Dr. Ronald Kumon, Physics faculty member at Kettering University, along with collaborators from multiple disciplines across campus, has been awarded a National Science Foundation - Major Research Instrumentation (NSF-MRI) grant for $251,274.

Kettering University faculty have received 12 NSF-MRI awards since 2012—more than any university in Michigan during that time.

The NSF-MRI grant allows Kettering University to purchase an advanced fluorescence microscopy system, which will allow faculty and students to take high-resolution, three-dimensional imaging of cells on a microscopic scale. These capabilities allow molecules and nanoparticles that have potential for enhancing disease treatments to be tracked relative to various parts of the cell. Among other research, faculty members will conduct interdisciplinary research broadly themed around physical, chemical and biological methods cellular processes with the goal of improving treatment of cancer and other diseases.

Dr. Ronald Kumon, Physics faculty member

“We want to understand how we can use nanoparticles to treat cancer and other diseases,” Kumon said. “Nanoparticles are promising. They are small and can get into cells. We have to understand how the interaction happens, how they are taken into cells, how they could be used to heat up cells. If you want to use them for treatment, you have to know how they work.”

Co-principal investigators include Dr. Lihua Wang, Chemistry and Biochemistry; Dr. Gillian Ryan, Physics; Dr. Corneliu Rablau, Physics; and Uma B. Ramabadran, Physics.

Projects planned for the microscope include:

  • Studying the mechanisms of ultrasound-mediated delivery of fluorescent agents to cells in the presence of microbubbles to potentially enable better non-invasive spatiotemporal control of drug delivery.

  • Studying the symmetry-breaking mechanisms of eukaryotic cells during movement with fluorescent dyes to contribute to an improved understanding of metastasis.

  • Studying the uptake and distribution of fluorescent magnetic nanoparticles in cancerous cells and spheroids with magnetic and ultrasonic methods. The magnetic nanoparticles can potentially be used for noninvasive hyperthermic cancer treatment via induction heating.
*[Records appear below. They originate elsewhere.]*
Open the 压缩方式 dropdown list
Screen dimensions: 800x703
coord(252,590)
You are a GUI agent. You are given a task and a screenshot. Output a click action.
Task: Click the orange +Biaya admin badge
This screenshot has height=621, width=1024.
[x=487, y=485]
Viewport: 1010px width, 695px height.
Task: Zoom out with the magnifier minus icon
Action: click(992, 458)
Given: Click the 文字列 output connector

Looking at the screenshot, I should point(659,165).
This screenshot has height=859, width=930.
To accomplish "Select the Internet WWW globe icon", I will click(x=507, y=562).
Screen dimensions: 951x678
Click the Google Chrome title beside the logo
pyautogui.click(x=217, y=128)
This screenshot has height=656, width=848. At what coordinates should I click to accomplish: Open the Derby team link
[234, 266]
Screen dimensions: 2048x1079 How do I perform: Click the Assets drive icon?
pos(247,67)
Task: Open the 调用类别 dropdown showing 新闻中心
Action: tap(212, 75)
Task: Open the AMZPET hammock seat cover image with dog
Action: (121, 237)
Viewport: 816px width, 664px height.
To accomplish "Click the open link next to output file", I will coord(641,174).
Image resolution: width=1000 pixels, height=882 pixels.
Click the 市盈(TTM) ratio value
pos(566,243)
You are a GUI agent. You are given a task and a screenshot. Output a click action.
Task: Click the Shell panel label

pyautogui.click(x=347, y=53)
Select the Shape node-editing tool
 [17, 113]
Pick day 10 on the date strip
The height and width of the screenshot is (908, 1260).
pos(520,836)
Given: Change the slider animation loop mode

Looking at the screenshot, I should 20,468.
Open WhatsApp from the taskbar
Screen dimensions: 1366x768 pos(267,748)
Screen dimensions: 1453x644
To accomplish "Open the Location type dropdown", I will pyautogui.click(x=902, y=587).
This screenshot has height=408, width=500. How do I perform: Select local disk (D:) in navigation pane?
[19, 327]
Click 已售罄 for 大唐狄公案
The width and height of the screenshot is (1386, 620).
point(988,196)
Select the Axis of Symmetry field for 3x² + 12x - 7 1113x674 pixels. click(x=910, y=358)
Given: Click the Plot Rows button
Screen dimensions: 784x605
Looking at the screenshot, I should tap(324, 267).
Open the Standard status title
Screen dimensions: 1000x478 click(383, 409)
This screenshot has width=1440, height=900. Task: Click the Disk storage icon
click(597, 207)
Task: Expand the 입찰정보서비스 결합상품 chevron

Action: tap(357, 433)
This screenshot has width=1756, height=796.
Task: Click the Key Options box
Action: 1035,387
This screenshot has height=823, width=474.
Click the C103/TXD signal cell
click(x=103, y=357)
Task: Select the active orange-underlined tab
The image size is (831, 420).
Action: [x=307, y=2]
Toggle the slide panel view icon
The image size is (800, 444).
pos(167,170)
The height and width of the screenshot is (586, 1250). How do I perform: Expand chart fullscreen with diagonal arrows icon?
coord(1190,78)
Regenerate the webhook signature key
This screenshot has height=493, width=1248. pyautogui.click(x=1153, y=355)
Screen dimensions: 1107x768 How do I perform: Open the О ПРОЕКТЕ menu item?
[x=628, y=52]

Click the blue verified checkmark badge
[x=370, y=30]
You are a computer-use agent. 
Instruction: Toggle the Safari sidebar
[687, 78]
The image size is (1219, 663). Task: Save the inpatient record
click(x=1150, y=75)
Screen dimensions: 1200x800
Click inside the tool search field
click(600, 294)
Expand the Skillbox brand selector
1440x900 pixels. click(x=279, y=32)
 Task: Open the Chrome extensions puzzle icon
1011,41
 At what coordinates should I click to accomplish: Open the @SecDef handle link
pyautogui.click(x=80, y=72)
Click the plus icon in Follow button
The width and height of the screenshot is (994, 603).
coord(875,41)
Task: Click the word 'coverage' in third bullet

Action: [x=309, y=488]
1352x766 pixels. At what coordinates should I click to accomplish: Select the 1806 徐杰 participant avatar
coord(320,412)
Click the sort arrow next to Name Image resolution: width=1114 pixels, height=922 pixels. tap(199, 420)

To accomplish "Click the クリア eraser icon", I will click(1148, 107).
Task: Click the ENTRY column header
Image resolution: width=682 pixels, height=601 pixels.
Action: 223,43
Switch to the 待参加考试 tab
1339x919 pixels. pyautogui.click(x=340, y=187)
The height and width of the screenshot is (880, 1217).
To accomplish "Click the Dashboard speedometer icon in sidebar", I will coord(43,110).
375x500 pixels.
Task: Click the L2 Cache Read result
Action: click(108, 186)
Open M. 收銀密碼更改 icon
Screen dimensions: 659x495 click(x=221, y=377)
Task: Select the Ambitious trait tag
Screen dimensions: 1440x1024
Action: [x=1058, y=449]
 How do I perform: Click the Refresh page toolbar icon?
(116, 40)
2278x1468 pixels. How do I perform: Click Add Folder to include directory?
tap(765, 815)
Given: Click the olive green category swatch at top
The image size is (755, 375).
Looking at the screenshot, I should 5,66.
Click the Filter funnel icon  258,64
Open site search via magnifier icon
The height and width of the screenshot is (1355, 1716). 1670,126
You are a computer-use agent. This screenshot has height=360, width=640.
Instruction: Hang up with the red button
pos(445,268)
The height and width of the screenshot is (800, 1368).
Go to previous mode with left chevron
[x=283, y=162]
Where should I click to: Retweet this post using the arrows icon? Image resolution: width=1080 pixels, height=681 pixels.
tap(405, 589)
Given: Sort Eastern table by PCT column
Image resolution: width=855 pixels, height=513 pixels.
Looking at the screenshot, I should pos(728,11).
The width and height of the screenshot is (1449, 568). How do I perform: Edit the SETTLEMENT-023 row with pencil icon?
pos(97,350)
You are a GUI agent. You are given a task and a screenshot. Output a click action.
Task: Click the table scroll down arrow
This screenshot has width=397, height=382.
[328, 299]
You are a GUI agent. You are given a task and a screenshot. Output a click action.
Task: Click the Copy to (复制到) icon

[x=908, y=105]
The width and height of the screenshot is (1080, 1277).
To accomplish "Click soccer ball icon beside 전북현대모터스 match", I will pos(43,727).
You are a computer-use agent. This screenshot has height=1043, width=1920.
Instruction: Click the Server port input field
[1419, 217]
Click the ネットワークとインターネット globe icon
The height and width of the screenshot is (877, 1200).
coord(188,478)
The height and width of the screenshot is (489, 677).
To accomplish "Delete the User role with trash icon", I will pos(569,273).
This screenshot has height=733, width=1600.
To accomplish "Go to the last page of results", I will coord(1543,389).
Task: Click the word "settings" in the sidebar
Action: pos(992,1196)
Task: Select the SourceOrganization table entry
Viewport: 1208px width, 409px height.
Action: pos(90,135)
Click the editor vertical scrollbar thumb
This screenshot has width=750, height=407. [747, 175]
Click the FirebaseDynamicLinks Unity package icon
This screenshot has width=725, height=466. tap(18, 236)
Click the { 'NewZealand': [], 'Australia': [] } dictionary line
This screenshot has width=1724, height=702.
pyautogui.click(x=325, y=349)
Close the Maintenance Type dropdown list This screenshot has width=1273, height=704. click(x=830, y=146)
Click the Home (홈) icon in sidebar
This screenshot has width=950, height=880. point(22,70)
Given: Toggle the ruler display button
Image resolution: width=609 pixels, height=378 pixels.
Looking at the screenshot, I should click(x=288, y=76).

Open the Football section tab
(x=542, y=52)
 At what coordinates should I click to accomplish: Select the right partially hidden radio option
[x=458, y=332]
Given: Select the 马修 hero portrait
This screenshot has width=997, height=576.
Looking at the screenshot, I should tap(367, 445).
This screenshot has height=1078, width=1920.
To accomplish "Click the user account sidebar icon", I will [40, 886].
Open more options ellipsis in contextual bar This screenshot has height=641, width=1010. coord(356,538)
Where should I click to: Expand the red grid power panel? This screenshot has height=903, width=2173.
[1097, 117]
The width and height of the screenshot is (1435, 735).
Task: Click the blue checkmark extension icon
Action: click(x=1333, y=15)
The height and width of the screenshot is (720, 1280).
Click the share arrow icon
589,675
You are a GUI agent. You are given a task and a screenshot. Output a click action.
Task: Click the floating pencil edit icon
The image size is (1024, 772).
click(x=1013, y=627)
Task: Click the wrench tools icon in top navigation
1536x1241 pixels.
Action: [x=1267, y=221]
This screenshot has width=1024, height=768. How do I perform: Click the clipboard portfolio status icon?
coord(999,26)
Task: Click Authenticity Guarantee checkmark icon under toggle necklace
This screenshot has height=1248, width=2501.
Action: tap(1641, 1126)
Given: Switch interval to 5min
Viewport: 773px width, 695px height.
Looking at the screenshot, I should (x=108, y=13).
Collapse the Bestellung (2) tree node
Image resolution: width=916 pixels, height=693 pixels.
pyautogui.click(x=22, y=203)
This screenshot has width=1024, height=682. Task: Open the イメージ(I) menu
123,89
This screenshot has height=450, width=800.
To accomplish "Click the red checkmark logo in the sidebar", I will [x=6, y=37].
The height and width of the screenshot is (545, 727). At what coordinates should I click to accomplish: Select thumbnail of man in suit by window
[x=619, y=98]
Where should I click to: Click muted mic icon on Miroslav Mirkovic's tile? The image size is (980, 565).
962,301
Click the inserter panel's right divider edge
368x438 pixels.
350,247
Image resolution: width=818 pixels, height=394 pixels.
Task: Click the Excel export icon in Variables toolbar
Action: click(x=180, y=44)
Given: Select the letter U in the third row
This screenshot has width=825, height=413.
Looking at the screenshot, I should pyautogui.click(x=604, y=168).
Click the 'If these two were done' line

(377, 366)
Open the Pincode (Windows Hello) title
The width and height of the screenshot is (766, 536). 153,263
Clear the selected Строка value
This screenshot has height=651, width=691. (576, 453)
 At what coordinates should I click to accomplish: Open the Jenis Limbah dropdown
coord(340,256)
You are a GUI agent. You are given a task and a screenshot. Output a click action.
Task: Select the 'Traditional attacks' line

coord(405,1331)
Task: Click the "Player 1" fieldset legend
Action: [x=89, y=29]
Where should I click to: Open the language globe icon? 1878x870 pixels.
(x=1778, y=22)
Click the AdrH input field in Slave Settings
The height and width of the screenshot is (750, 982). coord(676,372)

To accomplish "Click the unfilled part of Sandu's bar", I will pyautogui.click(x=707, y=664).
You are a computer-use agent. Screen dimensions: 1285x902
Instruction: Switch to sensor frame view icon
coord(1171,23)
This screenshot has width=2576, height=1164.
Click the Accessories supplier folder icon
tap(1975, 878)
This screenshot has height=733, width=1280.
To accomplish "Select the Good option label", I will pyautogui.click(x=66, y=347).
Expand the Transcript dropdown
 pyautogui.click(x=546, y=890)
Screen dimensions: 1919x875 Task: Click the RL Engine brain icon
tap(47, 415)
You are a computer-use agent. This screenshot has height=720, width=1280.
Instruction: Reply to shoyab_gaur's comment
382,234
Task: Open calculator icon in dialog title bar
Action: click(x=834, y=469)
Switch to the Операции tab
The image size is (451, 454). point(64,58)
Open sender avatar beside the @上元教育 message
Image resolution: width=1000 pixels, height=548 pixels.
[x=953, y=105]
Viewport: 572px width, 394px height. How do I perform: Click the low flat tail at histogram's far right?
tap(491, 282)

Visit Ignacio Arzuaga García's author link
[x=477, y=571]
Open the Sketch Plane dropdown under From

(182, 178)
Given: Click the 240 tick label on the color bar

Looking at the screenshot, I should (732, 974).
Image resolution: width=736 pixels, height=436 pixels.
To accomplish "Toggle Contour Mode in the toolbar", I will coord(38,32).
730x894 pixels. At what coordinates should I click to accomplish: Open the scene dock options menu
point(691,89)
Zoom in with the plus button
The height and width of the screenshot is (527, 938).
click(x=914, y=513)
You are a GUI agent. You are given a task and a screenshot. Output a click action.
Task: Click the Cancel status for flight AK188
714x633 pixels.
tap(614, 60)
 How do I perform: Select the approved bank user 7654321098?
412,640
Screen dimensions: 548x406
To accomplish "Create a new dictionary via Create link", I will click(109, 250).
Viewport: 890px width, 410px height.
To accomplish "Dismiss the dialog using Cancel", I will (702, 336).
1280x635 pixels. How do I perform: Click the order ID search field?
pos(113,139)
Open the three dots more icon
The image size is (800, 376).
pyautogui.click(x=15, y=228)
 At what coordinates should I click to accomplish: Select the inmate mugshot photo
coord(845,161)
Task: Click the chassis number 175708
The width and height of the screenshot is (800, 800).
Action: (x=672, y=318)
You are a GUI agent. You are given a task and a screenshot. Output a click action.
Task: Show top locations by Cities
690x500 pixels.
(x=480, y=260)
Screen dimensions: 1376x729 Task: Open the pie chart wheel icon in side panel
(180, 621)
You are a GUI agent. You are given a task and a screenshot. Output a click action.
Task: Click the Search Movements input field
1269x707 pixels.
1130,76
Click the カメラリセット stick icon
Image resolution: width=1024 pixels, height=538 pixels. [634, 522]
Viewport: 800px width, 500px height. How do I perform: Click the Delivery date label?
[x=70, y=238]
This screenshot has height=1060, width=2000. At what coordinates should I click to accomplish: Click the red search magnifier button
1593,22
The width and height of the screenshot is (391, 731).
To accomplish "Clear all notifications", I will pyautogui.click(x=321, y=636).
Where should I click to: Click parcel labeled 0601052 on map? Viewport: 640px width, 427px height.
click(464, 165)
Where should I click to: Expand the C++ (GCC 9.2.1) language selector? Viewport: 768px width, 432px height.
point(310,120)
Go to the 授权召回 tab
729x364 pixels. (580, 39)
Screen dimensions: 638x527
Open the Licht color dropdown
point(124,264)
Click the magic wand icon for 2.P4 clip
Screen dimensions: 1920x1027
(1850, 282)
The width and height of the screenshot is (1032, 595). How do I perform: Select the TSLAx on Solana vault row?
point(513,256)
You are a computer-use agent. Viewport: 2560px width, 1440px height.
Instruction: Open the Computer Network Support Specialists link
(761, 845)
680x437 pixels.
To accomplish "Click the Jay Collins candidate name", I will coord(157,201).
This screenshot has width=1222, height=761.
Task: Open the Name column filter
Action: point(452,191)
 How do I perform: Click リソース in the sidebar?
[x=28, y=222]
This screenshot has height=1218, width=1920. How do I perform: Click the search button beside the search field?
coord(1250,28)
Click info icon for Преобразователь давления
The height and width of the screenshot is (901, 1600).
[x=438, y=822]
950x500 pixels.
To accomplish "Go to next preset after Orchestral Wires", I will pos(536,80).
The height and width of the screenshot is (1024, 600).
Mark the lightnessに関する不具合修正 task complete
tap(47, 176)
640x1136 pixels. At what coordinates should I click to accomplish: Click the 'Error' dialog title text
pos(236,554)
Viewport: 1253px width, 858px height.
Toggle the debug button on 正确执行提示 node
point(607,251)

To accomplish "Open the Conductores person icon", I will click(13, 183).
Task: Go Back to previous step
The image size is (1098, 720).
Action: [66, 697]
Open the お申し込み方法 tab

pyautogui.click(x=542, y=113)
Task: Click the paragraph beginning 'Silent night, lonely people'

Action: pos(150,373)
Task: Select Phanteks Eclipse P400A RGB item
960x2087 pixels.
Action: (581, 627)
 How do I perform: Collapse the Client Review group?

  • Studying the biotoxicity of fluorescent silver nanoparticles on yeast as a model for treating infectious fungi.

  • Testing the fluorescent gold nanoclusters as a means to image beta-amyloid aggregates and study the process of beta-amyloid plaque formation toward a better understanding of Alzheimer’s disease.

  • Developing fluorescent quantum dots and characterize their ability to act as nanothermometers in the intra- and extracellular environment during hyperthermia.

The purchase includes an inverted microscope with epifluorescence components and light source, an electron-multiplier charge-coupled device camera and a confocal laser scanning system, all of which are critical for the study of the localization and transport of molecules and nanoparticles in the proposed work. The microscope’s illumination is provided by focused lasers so it’s bright, Kumon said, and researchers can use dyes to highlight different features of the cells.

“This particular microscope can take images of thin sections. As a result, you can stack those images and create 3D pictures of cells,” Kumon said. “It’s useful, for example, if you’re looking at how to deliver drugs or genes into the cells, and you’d like to see how the cells temporarily open up when treated various ways.”

Kumon also wants to invite students in the Genesee Intermediate School District and other Michigan schools to interact with the system and possibly even have remote viewing opportunities for learning about the microscope, which is above what high school and undergraduates typically see in the classroom.

“We’re hoping to provide another mechanism for students to interact with microscope and get access to more advanced technology,” he said.